本文抜粋 ->
___

In [1]:
# referenced from https://qiita.com/takubb/items/7d45ae701390912c7629
import torch
import torch.nn as nn
import torch.optim as optim
import torch.nn.functional as F
from torchvision import transforms

from torch.utils.data import DataLoader, ConcatDataset

import os
import random
import glob
import numpy as np
import matplotlib.pyplot as plt
import cv2
import pickle

from PIL import Image

# from tqdm import tqdm  #コマンドラインで実行するとき
from tqdm.notebook import tqdm  # jupyter で実行するとき
from models import RESNETLIKE, MyModel, MyModel_shallow

In [2]:
class FocusPatchDataset(torch.utils.data.Dataset):
    # FILEはデータが入っていたファイル、imsize = 画像サイズ、psize = パッチサイズ
    def __init__(self, DIR, imsize, psize, channels, DEPTH_GAP, n_sample, transforms):
        # ground truth depthを読み込む
        with open(os.path.join(DIR,'depth.pkl'),"rb") as f:
            self.gt = pickle.load(f)
        
        if self.gt is None:
            print('cannot find ', os.path.join(DIR,'depth.pkl'))
            return None

        self.DIR = DIR
        self.DEPTH_GAP = DEPTH_GAP
        self.psize = psize
        self.channels = channels
        self.transforms = transforms
        self.n_sample = n_sample
        
        self.files = glob.glob(os.path.join(DIR,'[0-9]*.bmp'))
        # print(self.files)
        fvalues = []
        for fn in self.files:
            fvalues.append(int(os.path.splitext(os.path.basename(fn))[0]))

        # self fvaluesを作る. self.fvaluesにはフォーカスのペアが入る
        self.fvalues = []
        for f in fvalues:
            if f+DEPTH_GAP*50 in fvalues:
                self.fvalues.append([f,f+DEPTH_GAP*50])
                print("focus pair", f, f+DEPTH_GAP*50)

        self.imsize = imsize
        self.psize = psize
        self.locs = []

        # サンプル対象となる点を設定する
        w = imsize[0]
        h = imsize[1]        
        for i in range(self.n_sample):
            xx = random.randint(0,w-self.psize-1)
            yy = random.randint(0,h-self.psize-1)
            self.locs.append([xx,yy])

        print('locations', self.locs)

        # 学習高速化のためバッファを用意する
        self.buffer = {}
    
    def __len__(self):
        length = len(self.fvalues)*self.n_sample
        return length

    def __getitem__(self, index):
        imgs = []

        # ii: image index, pi: point index
        ii = index // self.n_sample
        pi = index % self.n_sample
        
        x = self.locs[pi][0]
        y = self.locs[pi][1]
        val = float(self.gt[y,x]) - float(self.fvalues[ii][0])

        # print(index, ii, pi, f"{self.fvalues[ii][0]:04d}.bmp", f"{self.fvalues[ii][1]:04d}.bmp", x, y, self.gt[y,x], self.fvalues[ii][0], val)

___

データセットのレコード ->
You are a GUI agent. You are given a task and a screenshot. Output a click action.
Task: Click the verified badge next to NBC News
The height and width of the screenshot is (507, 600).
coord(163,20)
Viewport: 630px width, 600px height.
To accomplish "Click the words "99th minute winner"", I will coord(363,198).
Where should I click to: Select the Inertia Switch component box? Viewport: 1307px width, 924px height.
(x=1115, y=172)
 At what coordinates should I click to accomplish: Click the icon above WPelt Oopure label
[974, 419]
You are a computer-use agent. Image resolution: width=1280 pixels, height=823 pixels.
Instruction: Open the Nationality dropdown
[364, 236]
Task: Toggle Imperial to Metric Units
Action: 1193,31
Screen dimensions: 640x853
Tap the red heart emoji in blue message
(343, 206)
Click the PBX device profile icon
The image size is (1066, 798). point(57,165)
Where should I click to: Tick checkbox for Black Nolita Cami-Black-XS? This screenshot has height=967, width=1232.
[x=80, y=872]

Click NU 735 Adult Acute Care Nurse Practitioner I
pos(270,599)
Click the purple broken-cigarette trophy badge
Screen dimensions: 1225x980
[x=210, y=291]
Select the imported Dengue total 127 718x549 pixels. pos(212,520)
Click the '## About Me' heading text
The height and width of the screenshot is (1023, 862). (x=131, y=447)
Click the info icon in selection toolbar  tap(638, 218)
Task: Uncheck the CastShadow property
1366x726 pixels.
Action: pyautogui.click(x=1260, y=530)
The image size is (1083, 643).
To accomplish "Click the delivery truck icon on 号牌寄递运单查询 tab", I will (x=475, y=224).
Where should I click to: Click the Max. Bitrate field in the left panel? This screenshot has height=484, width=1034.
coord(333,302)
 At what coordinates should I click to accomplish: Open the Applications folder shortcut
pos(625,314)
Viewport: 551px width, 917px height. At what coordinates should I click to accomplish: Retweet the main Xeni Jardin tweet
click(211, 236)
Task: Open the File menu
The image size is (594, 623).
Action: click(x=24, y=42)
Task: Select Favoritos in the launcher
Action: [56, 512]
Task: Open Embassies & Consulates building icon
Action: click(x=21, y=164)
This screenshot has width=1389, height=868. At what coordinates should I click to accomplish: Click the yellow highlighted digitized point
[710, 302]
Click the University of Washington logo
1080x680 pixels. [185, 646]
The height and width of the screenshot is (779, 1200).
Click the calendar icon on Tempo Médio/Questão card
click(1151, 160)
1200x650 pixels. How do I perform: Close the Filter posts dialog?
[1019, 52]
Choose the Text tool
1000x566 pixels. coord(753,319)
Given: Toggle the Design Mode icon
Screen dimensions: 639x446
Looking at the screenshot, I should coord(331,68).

___

作業内容 ->
a. FocusPatchDatasetのコードでは、バッファを用意する目的は何と書かれていますか？
b. FocusPatchDatasetのコードの続きを、最後に示された行の次から書き足してください。
レコードは本文とは別の資料です。

作業ごとの回答 ->
a. 学習を高速化するためです。

b.
        
        # もしバッファにデータがあるならそれを返す
        if index in self.buffer.keys():
            return self.transforms(self.buffer[index]), val

        # バッファにない場合はファイルから読み出す
        FILE1 = os.path.join(self.DIR,f'{self.fvalues[ii][0]:04d}.bmp')
        FILE2 = os.path.join(self.DIR,f'{self.fvalues[ii][1]:04d}.bmp')
        
        img = Image.open(FILE1)
        img = img.crop((x, y, x+self.psize, y+self.psize))
        img = img.convert('L')
        img = np.array(img)
        img = np.array(img).astype('float32')
        imgs.append(img)

        img = Image.open(FILE2)
        img = img.crop((x, y, x+self.psize, y+self.psize))
        img = img.convert('L')
        img = np.array(img)
        img = np.array(img).astype('float32')
        imgs.append(img)
        
        out = np.stack(imgs,axis=2)

        # バッファーに保存する
        self.buffer[index] = out
        
        return self.transforms(out), val

In [3]:
# モデル訓練関数
def train_model(model, train_loader, test_loader):
    # Train loop ----------------------------
    model.train()  # 学習モードをオン
    train_batch_loss = []
    for data, val in train_loader:
        # GPUへの転送
        data, val = data.to(device), val.to(device)
        # 1. 勾配リセット
        optimizer.zero_grad()
        # 2. 推論
        output = model(data)
        val = val.unsqueeze(1).to(torch.float32)
        # 3. 誤差計算
        loss = criterion(output, val)
        # 4. 誤差逆伝播
        loss.backward()
        # 5. パラメータ更新
        optimizer.step()
        # train_lossの取得
        train_batch_loss.append(loss.item())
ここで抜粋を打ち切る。